I'm not a member of any political or economic organization. I try
to remain on friendly terms with anyone who aims uncompromisingly at
the education and organization of the working class, for the
attainment of workers' self-management, in a classless society.

The organizations with position statements excerpted in this document
are independent. When various groups and individuals submit articles
to this forum, or grant me permission to reproduce their documents,
this should not be interpreted to mean that they are affiliated with
each other.

This journal is an experiment in compiling letters and articles into a
publically-available archive of text files. I hope that an electronic
database of working class literature of all types will eventually be
created, and that this publication will be absorbed into it in some
way.

I have called it ORGANIZED THOUGHTS for two reasons:
^^^^^^^^^^^^^^^^^^
The first reason is that a world free of exploitation can be
established only if the international working class consciously and
properly organizes to construct it. This forum is dedicated to
thoughts about why and how the working class must be organized. We
need to discuss why organization is essential, what's wrong with the
types of organization that have been attempted in the past, what kind
of organization is considered viable, and what life will be like after
we organize society in an improved way.

The second reason for calling it ORGANIZED THOUGHTS is that the
material included here needs to be organized according to the limited
available space. While there are many bulletin board conferences
suitable for humorous or divergent conversation, this particular forum
will need to be condensed to emphasize education and rational
argument. There will be some emphasis on "classic reprints", like the
works of Marx and Engels, and the official positions declared by
various groups. In addition, your manuscripts on related subject are
invited.


~~ A CHALLENGE TO THE READER ~~

The intellectual challenge to you, the reader, is to compare and
contrast the ideas you read here.

In what ways are they similar, and in what ways different?

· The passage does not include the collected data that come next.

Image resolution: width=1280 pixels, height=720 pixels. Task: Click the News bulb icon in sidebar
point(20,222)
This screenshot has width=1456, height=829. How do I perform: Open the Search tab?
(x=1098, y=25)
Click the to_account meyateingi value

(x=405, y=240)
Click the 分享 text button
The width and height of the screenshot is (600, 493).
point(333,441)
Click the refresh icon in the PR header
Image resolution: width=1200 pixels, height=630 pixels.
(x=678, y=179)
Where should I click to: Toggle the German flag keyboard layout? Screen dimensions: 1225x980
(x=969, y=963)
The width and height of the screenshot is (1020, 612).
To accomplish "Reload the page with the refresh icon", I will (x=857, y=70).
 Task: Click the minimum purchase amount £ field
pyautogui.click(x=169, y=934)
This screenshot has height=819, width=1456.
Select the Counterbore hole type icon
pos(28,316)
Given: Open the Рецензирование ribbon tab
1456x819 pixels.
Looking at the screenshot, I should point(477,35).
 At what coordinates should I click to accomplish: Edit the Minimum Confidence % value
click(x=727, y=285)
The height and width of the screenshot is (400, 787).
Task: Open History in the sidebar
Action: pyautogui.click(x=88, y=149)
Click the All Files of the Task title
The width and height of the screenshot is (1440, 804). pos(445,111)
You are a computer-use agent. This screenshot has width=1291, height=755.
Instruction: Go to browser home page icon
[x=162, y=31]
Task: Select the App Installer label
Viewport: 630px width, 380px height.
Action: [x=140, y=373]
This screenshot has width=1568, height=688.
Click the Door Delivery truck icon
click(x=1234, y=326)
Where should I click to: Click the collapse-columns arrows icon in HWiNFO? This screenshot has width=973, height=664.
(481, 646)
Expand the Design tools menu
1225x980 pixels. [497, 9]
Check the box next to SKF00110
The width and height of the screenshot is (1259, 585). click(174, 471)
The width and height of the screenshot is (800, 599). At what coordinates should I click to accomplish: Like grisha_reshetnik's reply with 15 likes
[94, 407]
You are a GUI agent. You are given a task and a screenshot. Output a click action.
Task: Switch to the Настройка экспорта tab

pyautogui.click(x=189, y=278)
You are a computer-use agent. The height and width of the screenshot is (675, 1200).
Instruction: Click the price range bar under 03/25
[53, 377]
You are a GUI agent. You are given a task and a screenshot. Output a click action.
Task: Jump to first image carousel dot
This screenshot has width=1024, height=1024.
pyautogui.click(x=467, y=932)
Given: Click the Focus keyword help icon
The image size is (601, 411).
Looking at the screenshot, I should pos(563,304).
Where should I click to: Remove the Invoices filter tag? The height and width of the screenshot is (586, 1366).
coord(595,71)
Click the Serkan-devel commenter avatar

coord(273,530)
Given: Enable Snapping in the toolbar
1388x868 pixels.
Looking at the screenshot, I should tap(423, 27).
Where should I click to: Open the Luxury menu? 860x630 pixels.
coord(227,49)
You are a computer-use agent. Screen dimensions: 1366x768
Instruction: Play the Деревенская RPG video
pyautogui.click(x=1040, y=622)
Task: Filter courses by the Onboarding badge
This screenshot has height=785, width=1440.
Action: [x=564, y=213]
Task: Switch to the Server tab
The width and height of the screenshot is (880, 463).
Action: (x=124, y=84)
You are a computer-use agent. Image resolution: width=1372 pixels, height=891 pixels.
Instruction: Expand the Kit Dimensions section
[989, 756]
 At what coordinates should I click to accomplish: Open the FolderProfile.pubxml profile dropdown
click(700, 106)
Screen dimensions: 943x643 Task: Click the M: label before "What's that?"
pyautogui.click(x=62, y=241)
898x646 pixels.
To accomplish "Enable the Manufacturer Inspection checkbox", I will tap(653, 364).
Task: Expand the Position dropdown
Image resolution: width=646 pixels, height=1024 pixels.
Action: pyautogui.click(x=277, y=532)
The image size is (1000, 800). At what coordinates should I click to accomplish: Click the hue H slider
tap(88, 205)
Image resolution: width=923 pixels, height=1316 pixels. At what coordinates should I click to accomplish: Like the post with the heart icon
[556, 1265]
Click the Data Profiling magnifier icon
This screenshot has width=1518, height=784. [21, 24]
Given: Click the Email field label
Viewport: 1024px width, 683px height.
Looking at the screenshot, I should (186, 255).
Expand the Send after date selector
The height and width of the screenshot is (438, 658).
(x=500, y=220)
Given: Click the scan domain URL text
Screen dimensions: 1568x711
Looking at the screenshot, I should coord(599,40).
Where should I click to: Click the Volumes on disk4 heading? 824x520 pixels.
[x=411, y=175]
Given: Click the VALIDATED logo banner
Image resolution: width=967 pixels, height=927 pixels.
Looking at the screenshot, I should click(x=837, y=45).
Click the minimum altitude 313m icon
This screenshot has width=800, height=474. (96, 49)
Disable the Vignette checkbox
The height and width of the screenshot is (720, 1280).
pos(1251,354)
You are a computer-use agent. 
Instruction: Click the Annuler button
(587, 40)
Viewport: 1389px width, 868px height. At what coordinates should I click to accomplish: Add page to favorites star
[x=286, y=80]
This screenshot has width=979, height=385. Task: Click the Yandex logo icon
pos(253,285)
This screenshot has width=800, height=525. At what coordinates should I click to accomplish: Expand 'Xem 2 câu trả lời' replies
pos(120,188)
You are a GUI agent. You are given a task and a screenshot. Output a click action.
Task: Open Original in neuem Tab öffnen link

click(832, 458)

What questions, regarding the social goal and how to get there, are
left unanswered?

If you agree with a statement: Are the best possible arguments being
given? Can you improve the argument, or add supportive facts?

If you disagree with a statement: Are your disagreements due to doubt
about reported facts, or due to reading what you consider logical
fallacies, or differences in value-judgements, i.e., what you consider
"right", what kind of world you would prefer to live in?

Your conclusions should be tentative, since more complete statements
of the viewpoints of others will be given in the near future.

Caution: Beware of the tendency to fill in the gaps with your
imagination, as a result of stereotypes conveyed by the media. For
example, you may have been told repeatedly that collective ownership
of industry is synonymous with management by a Big Brother state.
However, in fact, the contributors to this journal come from a
philosophical sector that is opposed to all social regimentation and
the repressive powers of the state -- ANY state.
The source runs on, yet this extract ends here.